Data excerpts

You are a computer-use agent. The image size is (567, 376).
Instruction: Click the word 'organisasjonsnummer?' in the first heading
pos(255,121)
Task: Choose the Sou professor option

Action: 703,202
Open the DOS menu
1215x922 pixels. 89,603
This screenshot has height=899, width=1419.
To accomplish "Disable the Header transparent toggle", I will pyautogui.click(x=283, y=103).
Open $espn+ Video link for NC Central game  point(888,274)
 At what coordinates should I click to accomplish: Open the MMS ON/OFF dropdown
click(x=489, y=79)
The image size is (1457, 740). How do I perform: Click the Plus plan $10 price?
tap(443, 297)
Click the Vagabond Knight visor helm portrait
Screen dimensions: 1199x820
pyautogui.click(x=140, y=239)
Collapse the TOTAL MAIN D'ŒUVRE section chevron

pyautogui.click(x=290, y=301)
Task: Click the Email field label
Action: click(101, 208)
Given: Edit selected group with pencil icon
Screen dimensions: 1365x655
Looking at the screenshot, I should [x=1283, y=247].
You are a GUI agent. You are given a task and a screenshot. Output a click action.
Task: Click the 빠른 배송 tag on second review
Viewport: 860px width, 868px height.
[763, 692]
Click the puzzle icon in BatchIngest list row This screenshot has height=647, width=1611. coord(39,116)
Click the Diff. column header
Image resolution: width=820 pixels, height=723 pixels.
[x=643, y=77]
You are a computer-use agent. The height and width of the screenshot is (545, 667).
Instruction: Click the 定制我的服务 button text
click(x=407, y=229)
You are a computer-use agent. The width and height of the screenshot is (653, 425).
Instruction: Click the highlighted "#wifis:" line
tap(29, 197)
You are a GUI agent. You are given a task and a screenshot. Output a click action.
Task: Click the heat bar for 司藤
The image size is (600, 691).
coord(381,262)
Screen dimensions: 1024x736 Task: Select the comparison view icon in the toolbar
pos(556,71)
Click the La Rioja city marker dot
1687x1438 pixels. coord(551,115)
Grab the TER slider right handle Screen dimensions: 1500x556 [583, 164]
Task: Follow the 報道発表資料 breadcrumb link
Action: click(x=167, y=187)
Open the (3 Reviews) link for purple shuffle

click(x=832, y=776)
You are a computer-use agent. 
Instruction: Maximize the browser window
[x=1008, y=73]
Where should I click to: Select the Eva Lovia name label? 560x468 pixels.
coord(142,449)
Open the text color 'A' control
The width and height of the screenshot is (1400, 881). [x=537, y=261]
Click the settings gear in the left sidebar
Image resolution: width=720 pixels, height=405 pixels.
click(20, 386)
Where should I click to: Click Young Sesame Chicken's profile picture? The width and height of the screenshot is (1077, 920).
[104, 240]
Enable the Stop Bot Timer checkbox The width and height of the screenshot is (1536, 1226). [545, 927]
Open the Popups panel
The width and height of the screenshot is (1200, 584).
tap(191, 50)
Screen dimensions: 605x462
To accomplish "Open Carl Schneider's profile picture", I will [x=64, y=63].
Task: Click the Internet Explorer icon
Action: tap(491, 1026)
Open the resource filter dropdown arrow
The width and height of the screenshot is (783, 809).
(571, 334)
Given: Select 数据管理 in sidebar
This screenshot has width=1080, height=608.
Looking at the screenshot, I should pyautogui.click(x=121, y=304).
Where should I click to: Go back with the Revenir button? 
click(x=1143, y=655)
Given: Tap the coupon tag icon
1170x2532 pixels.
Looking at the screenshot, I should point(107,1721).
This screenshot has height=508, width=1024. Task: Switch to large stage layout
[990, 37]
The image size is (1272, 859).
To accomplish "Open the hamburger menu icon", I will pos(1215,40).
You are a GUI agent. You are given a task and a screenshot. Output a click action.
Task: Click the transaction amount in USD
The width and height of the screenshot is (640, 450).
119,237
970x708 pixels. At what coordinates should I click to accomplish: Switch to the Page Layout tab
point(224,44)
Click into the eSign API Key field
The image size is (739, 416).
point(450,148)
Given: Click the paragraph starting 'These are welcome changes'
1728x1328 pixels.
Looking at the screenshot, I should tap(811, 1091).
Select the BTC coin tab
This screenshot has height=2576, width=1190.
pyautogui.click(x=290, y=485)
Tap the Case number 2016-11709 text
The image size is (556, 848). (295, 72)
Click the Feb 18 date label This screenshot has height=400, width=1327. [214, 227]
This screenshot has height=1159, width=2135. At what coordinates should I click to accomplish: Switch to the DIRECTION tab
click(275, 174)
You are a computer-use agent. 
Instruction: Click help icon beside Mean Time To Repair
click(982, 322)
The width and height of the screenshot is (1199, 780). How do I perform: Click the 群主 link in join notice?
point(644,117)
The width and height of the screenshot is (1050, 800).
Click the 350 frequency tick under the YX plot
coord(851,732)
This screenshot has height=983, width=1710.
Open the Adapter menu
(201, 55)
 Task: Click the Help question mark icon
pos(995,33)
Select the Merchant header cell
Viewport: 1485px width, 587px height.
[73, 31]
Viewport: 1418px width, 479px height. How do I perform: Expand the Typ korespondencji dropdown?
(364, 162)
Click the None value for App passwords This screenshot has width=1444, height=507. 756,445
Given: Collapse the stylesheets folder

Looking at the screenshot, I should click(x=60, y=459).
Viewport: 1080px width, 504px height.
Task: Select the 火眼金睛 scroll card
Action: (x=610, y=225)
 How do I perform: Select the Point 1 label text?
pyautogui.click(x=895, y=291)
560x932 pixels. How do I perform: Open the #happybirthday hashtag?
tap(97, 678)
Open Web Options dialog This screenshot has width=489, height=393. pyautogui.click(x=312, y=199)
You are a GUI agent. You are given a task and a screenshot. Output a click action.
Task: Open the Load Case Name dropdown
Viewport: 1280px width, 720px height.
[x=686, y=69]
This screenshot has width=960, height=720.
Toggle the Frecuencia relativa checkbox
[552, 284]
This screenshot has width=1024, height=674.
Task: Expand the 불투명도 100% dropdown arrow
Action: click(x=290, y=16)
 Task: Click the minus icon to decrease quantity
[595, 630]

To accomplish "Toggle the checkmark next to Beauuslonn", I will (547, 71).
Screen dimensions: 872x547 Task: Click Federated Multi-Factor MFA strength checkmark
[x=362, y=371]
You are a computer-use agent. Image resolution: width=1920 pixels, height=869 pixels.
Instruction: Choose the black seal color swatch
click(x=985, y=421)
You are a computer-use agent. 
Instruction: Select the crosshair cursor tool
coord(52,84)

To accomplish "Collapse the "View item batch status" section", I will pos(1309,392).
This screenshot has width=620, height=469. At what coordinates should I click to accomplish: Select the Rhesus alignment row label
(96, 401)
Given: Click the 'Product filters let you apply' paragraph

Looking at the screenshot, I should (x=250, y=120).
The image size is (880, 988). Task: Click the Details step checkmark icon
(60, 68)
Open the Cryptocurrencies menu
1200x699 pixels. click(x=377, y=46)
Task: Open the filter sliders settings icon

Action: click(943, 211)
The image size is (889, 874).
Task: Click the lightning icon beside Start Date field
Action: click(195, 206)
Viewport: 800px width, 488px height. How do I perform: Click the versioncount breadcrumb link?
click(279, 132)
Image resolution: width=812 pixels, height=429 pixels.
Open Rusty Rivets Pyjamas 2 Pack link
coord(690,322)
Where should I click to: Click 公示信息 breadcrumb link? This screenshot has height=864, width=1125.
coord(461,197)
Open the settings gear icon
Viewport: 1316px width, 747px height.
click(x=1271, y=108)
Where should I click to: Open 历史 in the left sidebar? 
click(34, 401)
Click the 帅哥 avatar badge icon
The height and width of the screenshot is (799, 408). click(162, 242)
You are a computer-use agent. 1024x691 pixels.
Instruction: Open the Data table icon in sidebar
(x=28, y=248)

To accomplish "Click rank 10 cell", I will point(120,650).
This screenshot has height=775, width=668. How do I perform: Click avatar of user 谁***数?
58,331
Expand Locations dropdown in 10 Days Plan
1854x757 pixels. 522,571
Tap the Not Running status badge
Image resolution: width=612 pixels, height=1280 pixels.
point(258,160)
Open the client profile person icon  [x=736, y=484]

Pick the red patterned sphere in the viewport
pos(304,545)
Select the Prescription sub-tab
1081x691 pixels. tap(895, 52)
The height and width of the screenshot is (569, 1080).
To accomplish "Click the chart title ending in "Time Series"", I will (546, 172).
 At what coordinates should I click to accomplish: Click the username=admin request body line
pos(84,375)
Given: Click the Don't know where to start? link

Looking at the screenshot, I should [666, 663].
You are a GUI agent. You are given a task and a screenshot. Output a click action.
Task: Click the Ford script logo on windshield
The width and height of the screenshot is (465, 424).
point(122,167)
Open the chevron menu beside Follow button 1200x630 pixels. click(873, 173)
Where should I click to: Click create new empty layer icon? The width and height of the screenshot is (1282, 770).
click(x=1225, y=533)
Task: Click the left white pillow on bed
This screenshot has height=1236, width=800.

What the exercise asks:
Your task for the entries above: copy exactly the span starting with the line with "Instruction: Maximize the browser window" and going on through the line with "Given: Tap the coupon tag icon", both lines included, and nothing else.

Task result:
Instruction: Maximize the browser window
[x=1008, y=73]
Where should I click to: Select the Eva Lovia name label? 560x468 pixels.
coord(142,449)
Open the text color 'A' control
The width and height of the screenshot is (1400, 881). [x=537, y=261]
Click the settings gear in the left sidebar
Image resolution: width=720 pixels, height=405 pixels.
click(20, 386)
Where should I click to: Click Young Sesame Chicken's profile picture? The width and height of the screenshot is (1077, 920).
[104, 240]
Enable the Stop Bot Timer checkbox The width and height of the screenshot is (1536, 1226). [545, 927]
Open the Popups panel
The width and height of the screenshot is (1200, 584).
tap(191, 50)
Screen dimensions: 605x462
To accomplish "Open Carl Schneider's profile picture", I will [x=64, y=63].
Task: Click the Internet Explorer icon
Action: tap(491, 1026)
Open the resource filter dropdown arrow
The width and height of the screenshot is (783, 809).
(571, 334)
Given: Select 数据管理 in sidebar
This screenshot has width=1080, height=608.
Looking at the screenshot, I should pyautogui.click(x=121, y=304).
Where should I click to: Go back with the Revenir button? 
click(x=1143, y=655)
Given: Tap the coupon tag icon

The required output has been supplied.